JavaScript Fatigue

I’m tired of JavaScript. Yeah, yeah, yeah, it can do some cool stuff. It gives us desktop like apps on the web. But it’s primarily a burden. Web sites take ages to load downloading huge scripts, then parsing those scripts, then running those scripts. And when that’s done, the site still feel slow. Every minor interaction causes more code execution and more background web requests.

Some web sites require and earn the right for the JavaScript they run. Legitimate desktop app replacements like the Google Docs suite come to mind. The functionally provided in a web browser is unattainable without JavaScript. I’m okay ceding the argument to the complex apps that demand the use of JavaScript. I have a harder time getting behind sites that would function just as well without it.

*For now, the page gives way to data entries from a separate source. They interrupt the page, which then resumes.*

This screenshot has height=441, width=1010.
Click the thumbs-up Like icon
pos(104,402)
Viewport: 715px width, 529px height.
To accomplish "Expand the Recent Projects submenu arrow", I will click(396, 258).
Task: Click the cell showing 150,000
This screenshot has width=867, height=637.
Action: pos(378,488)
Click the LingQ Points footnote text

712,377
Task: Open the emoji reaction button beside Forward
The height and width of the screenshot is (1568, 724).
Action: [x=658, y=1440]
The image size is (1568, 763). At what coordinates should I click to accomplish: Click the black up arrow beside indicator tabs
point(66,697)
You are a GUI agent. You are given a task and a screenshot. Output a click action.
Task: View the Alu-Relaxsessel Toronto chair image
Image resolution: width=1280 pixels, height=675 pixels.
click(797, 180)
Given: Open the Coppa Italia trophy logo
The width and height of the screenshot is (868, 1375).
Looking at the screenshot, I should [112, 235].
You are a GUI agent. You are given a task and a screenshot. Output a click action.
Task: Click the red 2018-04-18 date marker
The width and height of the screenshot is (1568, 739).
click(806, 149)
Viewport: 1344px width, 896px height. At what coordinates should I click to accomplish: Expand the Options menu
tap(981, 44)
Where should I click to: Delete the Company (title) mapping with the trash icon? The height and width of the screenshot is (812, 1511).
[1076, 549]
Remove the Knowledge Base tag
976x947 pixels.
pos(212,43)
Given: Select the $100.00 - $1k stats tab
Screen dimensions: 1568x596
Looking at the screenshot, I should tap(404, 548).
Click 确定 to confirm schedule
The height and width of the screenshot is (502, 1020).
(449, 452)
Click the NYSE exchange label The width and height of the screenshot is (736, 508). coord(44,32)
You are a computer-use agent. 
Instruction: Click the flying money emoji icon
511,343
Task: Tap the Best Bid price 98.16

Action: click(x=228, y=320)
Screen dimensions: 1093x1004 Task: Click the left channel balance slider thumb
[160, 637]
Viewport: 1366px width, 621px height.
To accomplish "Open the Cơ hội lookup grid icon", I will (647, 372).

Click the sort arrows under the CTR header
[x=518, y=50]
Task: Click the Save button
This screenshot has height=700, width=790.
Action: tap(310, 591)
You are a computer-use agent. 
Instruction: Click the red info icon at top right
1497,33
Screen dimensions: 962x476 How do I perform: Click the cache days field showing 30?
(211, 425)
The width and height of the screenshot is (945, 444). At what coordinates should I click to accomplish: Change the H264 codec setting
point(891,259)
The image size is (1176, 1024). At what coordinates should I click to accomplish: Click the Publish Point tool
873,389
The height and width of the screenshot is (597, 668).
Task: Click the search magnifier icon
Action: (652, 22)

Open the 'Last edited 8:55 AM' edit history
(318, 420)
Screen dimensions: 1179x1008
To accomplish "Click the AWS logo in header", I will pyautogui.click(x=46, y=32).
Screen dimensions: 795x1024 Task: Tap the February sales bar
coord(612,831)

I browse the internet primarily with JavaScript disabled by default and enable it selectively. When I visit a site that fails to load without JavaScript, I decide whether I trust the site and desire the content it’s serving enough to enable JavaScript. If the scale tips one way I click the back button, the other direction, and I enable it. It’s disheartening to see sites refuse to load without JavaScript that could be just as functional (and faster) serving only HTML and CSS.

I feel the argument for less JavaScript is a slightly lost cause but I stand behind it. Not every site requires a complex JavaScript framework to do its job. The majority of sites don’t need it and they’d be better off without it.